Instructions -
a. Transcribe word for word the stretch of the passage on Envisat and the West Antarctic ice sheet from "Larsen ice shelf" through "about five metres.".
b. Answer the following questions from the passage on Envisat and the West Antarctic ice sheet, marking each answer with the same numeral as its question:
(i) By approximately how much would sea levels rise if the West Antarctic ice sheet collapsed?
(ii) Scientists from which organization are using Envisat's instruments to study the ice sheet?
(iii) Which two Envisat instruments does the passage name?

Envisat and the West Antarctic Ice Sheet

Larsen ice shelf

The West Antarctic ice sheet (WAIS) is undergoing rapid changes. As yet no one fully understands the reasons for these, but if the WAIS were to collapse, it would raise sea levels by about five metres.

Not surprising, then, that scientists want to know how the ice-shelves and ice streams that make up the ice sheet are behaving. Only with detailed knowledge of how the ice sheet interacts with the oceans, atmosphere and land will it be possible to predict the future of the WAIS.

Envisat’s Synthetic Aperture Radar and Radar Altimeter is helping scientists from the British Antarctic Survey to study two critical aspects of the WAIS: first, where the edge of the ice streams are in the ice shelf, and, secondly, how fast these are flowing and thinning. Only satellites can survey these remote regions.

Information given -

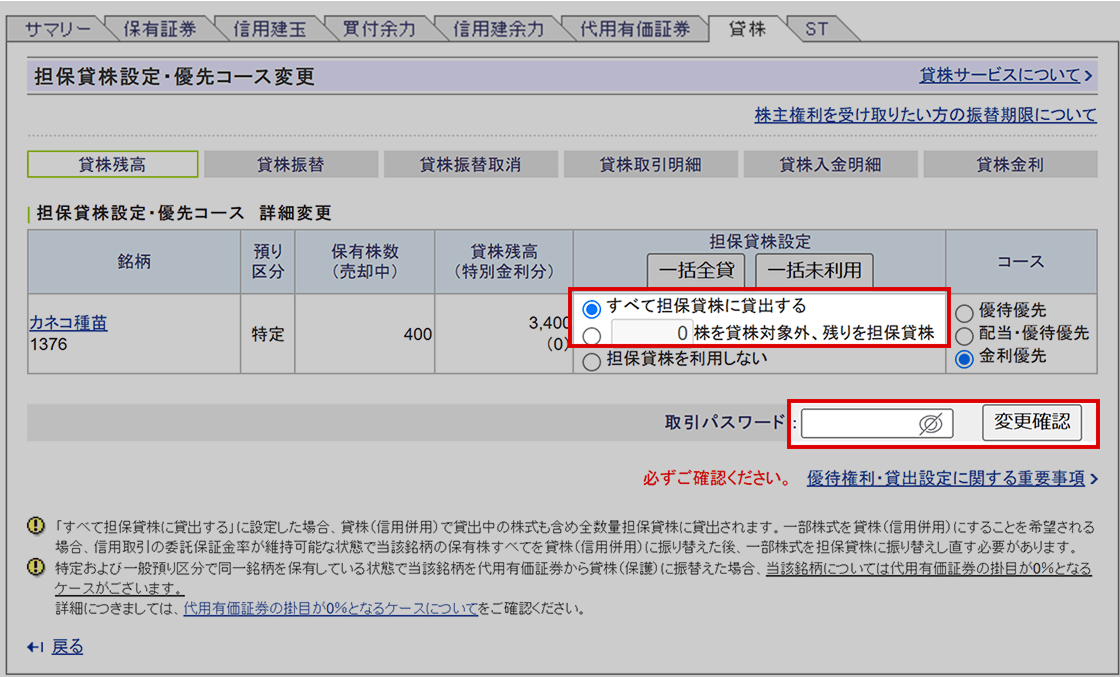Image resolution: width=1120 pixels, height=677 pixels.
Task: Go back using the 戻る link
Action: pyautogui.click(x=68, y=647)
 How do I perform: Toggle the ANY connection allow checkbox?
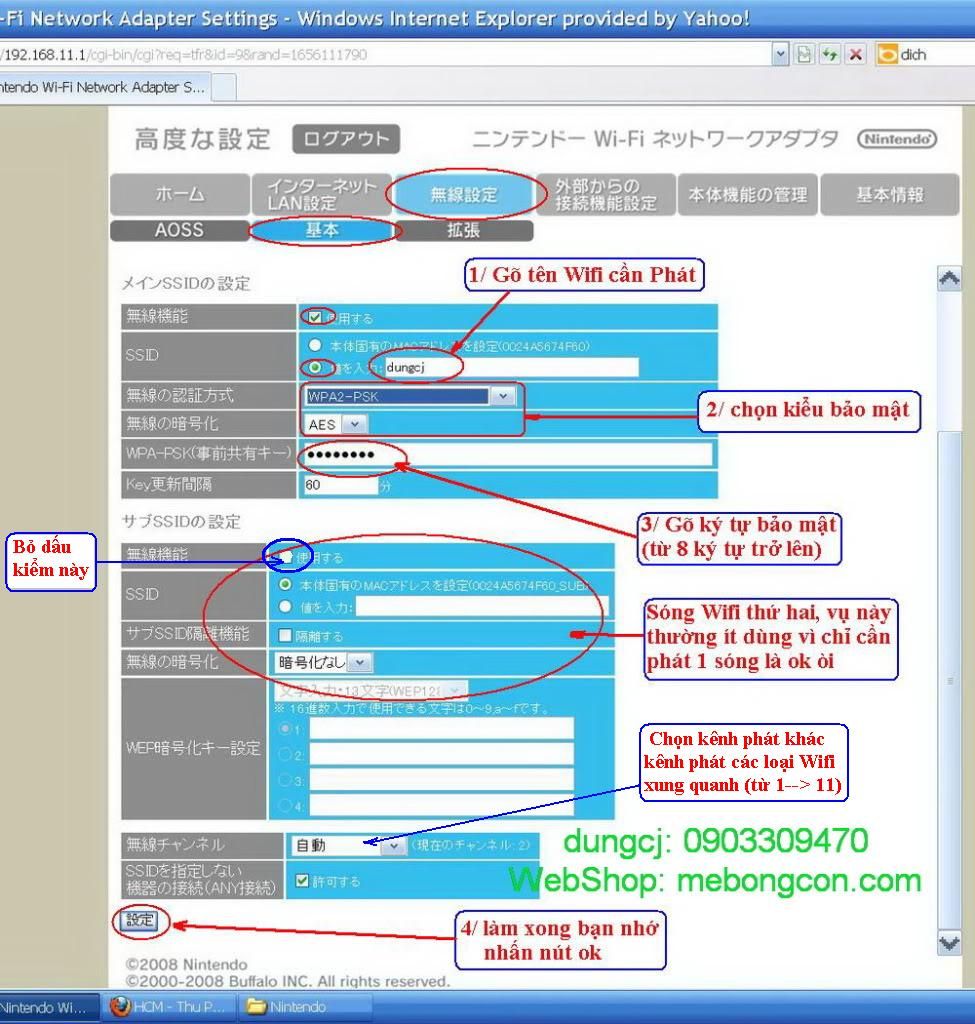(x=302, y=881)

Answer set -
a.
Larsen ice shelf

The West Antarctic ice sheet (WAIS) is undergoing rapid changes. As yet no one fully understands the reasons for these, but if the WAIS were to collapse, it would raise sea levels by about five metres.

b.
(i) About five meters.
(ii) The British Antarctic Survey.
(iii) The Synthetic Aperture Radar and the Radar Altimeter.